(Input data begins)
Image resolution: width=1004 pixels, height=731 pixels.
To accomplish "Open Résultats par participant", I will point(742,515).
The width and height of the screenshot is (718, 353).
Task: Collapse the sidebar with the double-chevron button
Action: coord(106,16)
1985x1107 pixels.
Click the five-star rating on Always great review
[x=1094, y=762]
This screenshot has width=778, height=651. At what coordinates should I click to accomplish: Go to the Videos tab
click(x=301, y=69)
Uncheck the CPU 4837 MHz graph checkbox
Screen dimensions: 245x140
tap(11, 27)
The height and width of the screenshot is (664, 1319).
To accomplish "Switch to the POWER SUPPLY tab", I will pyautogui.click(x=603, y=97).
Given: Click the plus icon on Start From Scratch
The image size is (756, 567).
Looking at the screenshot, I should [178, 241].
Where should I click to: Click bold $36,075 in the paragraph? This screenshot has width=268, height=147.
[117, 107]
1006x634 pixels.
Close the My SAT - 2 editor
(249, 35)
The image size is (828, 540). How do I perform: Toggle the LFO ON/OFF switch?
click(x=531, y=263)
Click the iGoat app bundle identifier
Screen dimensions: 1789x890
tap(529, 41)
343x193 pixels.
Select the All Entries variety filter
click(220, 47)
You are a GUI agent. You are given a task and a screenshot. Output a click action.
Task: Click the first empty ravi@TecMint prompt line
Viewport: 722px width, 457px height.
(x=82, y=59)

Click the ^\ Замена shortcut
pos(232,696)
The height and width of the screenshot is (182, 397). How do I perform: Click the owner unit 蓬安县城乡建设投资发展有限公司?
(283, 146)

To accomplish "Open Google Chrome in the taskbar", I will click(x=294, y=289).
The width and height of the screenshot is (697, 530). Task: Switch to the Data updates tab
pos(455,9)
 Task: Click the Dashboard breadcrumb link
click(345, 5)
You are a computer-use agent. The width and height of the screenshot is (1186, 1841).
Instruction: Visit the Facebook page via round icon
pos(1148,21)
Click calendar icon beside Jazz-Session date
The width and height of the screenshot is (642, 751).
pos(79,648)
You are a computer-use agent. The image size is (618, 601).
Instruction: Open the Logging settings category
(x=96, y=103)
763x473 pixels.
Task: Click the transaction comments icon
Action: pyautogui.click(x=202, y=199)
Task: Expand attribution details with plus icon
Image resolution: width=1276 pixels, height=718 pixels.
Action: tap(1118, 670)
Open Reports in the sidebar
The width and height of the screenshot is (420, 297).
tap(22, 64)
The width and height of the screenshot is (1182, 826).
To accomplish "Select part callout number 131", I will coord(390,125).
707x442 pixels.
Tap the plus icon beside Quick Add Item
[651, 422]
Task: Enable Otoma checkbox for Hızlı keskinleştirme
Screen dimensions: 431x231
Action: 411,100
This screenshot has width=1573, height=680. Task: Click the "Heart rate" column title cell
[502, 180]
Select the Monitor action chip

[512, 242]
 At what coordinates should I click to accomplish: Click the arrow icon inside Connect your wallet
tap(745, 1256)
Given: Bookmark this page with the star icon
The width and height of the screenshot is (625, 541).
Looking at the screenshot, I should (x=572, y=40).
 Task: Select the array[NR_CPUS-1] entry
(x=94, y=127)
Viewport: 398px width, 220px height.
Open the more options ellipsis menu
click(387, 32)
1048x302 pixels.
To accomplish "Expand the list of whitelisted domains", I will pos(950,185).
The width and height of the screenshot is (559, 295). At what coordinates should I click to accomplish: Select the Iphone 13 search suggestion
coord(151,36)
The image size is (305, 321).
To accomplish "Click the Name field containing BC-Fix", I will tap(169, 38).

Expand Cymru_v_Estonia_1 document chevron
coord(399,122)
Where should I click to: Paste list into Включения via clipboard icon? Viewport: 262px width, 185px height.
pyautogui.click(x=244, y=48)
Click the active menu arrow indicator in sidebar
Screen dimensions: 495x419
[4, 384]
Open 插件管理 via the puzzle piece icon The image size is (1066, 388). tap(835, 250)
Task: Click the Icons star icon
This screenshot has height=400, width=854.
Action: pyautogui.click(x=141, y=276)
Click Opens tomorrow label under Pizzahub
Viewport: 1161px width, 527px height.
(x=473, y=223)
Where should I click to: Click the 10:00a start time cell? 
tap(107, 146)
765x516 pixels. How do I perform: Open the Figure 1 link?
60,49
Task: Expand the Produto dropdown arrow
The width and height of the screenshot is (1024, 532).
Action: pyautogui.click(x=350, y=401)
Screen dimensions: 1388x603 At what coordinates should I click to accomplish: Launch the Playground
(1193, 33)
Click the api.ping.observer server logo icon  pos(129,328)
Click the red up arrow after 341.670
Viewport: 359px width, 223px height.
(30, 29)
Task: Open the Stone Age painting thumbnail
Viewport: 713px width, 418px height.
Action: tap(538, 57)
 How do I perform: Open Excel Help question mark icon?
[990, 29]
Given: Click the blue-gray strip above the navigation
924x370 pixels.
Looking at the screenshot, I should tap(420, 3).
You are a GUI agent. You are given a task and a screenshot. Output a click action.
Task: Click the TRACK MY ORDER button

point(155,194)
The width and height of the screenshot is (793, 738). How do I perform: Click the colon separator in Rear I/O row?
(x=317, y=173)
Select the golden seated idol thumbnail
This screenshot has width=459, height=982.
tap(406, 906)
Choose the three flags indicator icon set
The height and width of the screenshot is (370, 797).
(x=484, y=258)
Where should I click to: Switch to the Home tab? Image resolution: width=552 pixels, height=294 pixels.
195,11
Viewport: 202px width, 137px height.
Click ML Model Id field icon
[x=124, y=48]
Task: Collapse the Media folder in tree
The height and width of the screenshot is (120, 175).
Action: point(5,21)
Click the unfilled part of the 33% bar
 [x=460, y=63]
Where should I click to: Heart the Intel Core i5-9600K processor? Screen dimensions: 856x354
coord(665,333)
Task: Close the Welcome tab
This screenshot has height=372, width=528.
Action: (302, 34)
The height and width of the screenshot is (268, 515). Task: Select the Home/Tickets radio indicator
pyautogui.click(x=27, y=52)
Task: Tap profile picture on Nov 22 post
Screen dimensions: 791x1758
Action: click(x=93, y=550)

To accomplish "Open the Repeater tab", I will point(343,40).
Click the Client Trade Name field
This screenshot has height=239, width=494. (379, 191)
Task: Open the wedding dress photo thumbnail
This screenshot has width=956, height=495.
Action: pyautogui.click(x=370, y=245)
(Input data ends)
**Exercise brief**
Exactly one number is the expected answer: the count of lines in the entries where the word "computer" is found.

**Output**
2